According to consumer research collected by the British Chiropractic Association, 73 percent of women have suffered from back pain because of wearing certain items of clothing, and the number one culprit is skinny jeans. That’s because outfits that are too tight or stiff limit a person’s range of motion. Not being able to move freely adds more pressure and strain to the back, neck, and shoulder, potentially increasing the risk of pain and injury.
“Whilst we are certainly not saying stop wearing your favorite clothes altogether like most things in life, moderation is best and there are easy ways you can reduce the impact on your posture and overall health,” BCA chiropractor Tim Hutchful said in a statement.

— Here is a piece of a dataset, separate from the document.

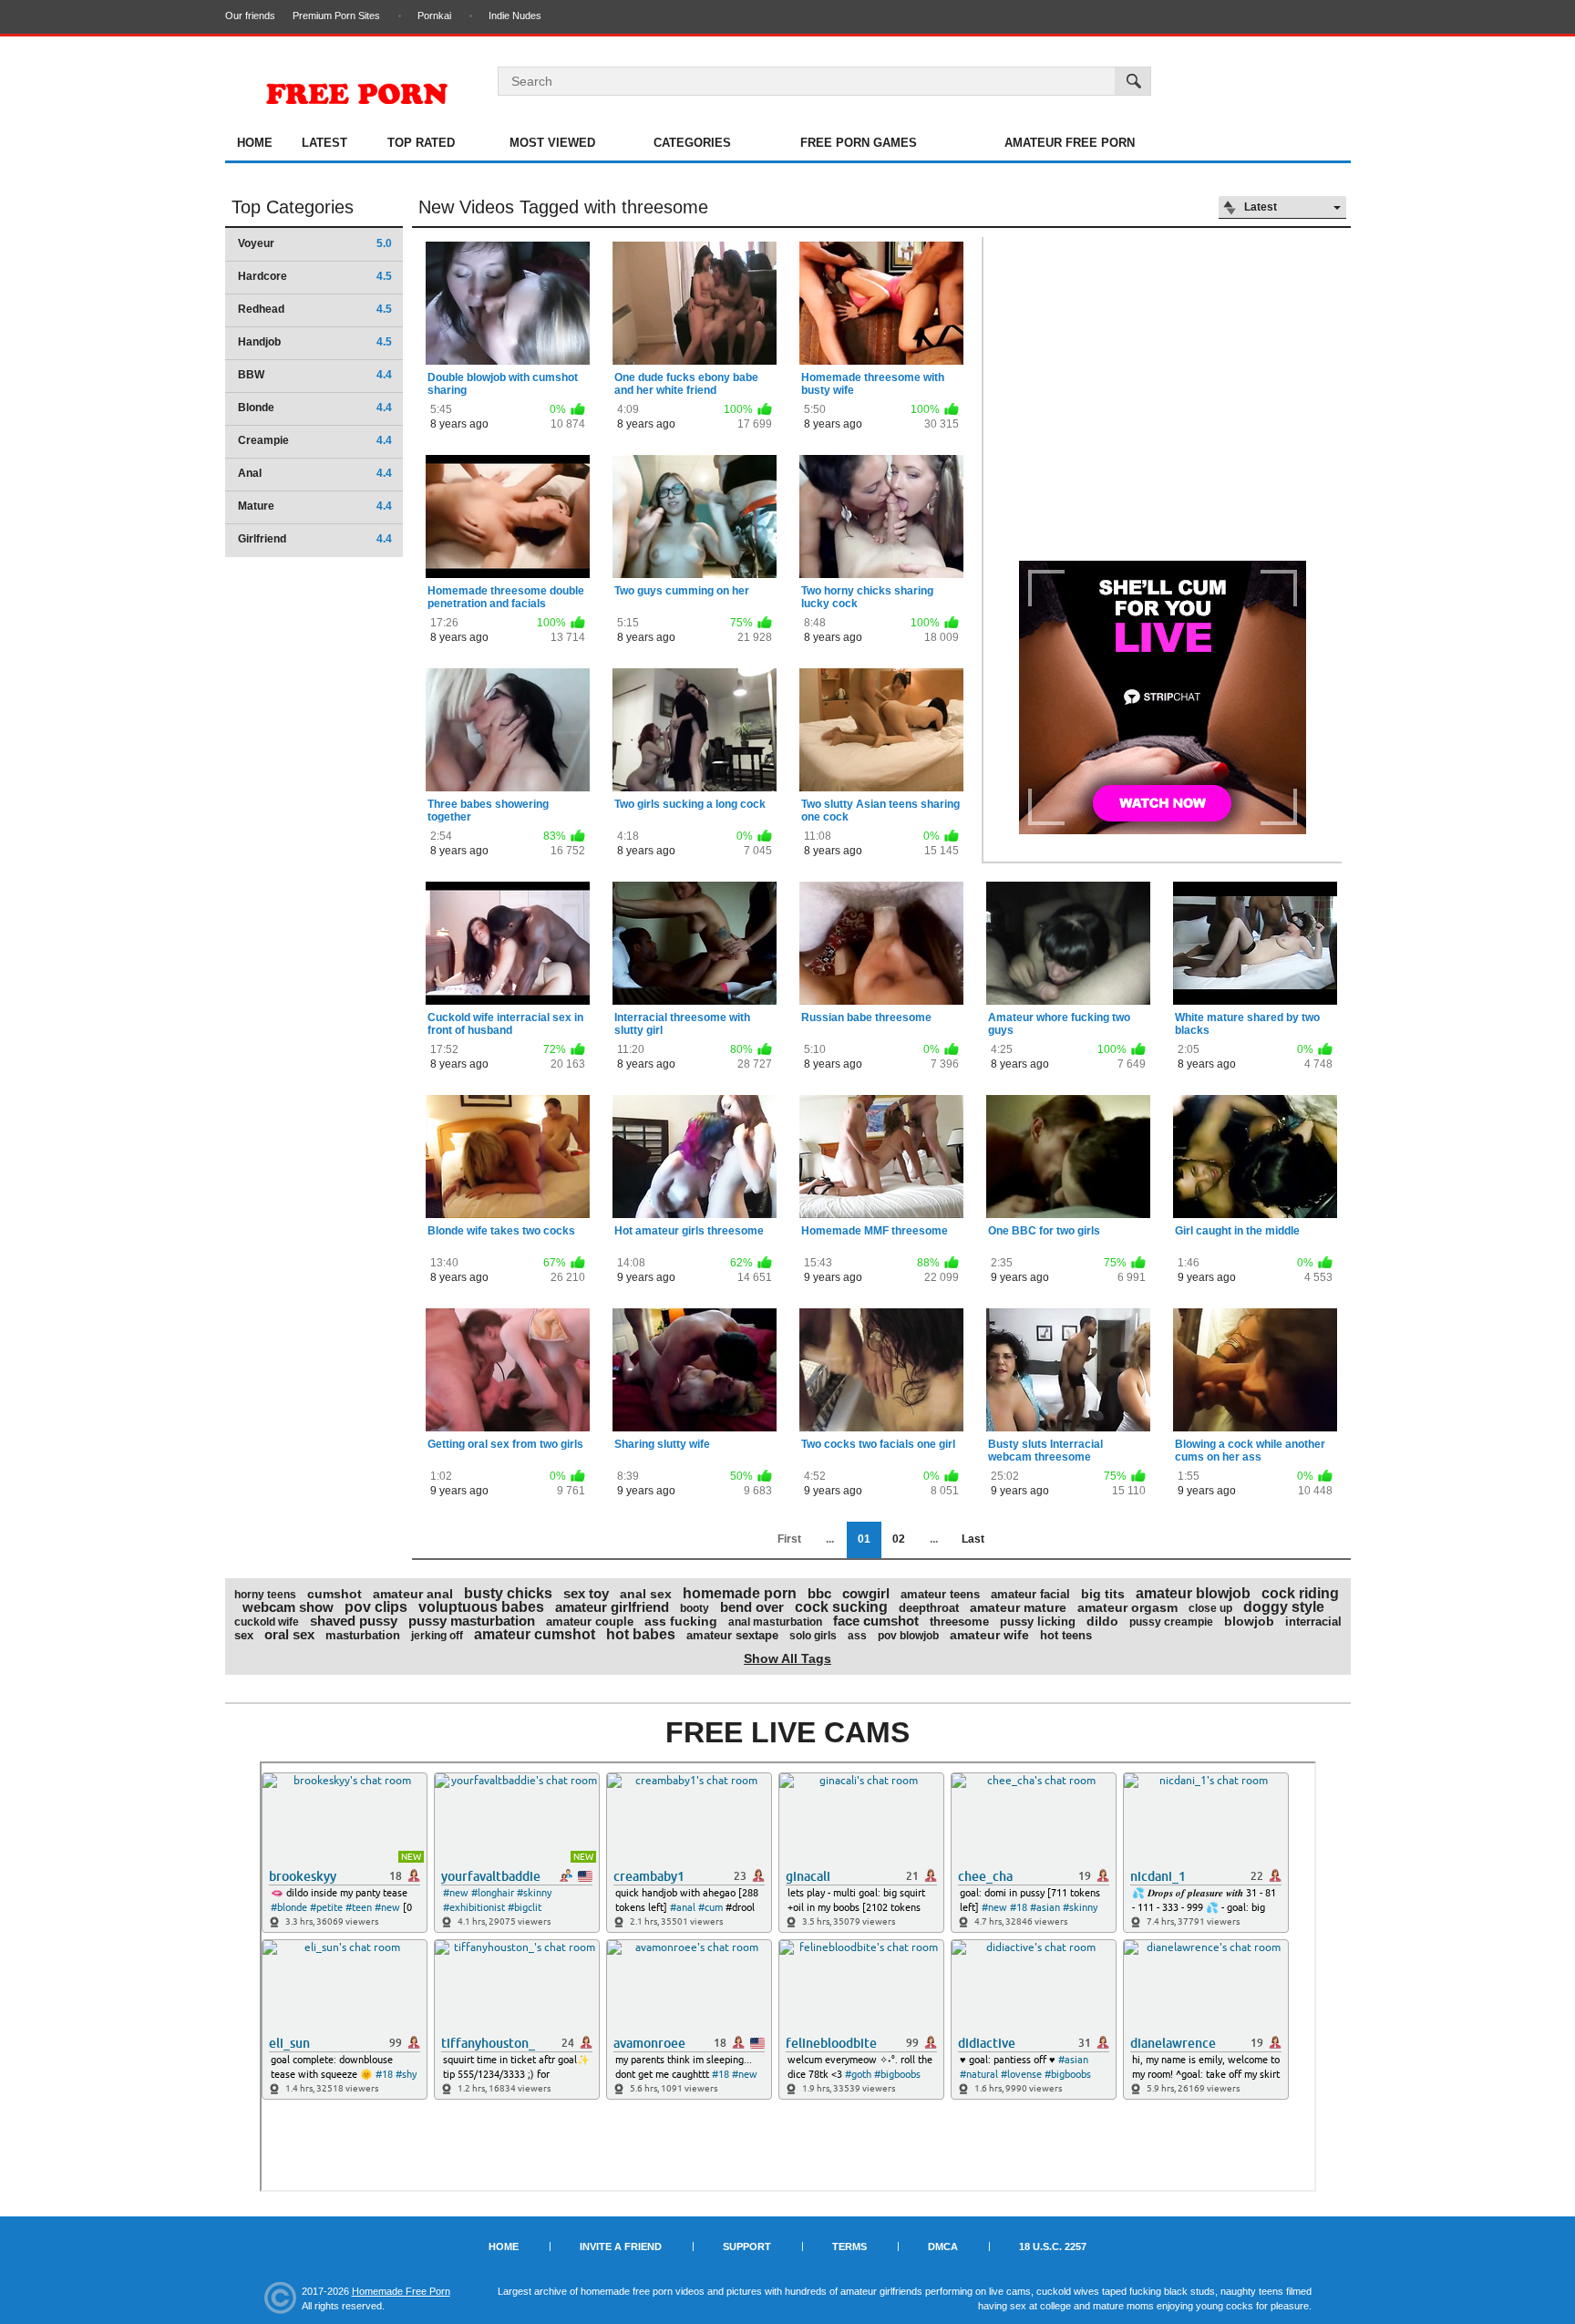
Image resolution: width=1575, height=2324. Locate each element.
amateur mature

According to the study, other clothing items that affect back pain include oversized bags and those worn on one side of the body, coats with large hoods, high heels, and backless shoes.

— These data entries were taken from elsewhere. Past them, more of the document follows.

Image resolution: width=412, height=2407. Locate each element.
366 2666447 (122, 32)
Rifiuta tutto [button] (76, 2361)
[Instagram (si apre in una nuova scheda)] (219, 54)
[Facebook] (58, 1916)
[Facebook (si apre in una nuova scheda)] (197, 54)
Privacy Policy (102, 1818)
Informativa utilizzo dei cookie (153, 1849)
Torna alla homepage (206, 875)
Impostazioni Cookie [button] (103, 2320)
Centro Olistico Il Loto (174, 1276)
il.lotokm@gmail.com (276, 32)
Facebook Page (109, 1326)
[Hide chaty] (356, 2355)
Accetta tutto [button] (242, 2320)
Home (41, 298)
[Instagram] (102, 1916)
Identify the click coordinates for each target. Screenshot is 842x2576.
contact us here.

While the conclusions from the BCA study may make intuitive sense, keep in mind that it isn’t clear how many people were surveyed. It bears reminding that chiropractic practice is a focus on holistic health, and the strongest evidence supporting it involves treating back pain. Some people have questioned the legitimacy of chiropractic medicine — it’s considered a form of “alternative” medicine — but there is some research supporting its usefulness in treating certain ailments.

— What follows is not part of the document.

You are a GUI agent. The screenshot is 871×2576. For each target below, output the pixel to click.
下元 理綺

Conclusive or not, the study is a good reminder that clothing choices can affect physical well-being. Fortunately, not all is lost if you want to keep wearing skinny jeans — there are other ways to improve your posture and reduce back pain. First, try limiting the number of times you wear tight pants per week to give your back a break. By changing up your style, it shifts the stress on your body (and boosts your fashion cred, to boot). Wearing loose clothes will also let your body move around more freely. And if you must carry around a heavy handbag, take unnecessary items out, alternate the shoulder you wear it on, or wear a backpack to evenly distribute the weight across both shoulders.
“While overloaded and heavy handbags are a common culprit, some more unexpected items like skinny jeans can also wreak havoc – they restrict free movement in areas such as the hips and knees, affecting the way we hold our bodies,” Hutchful said.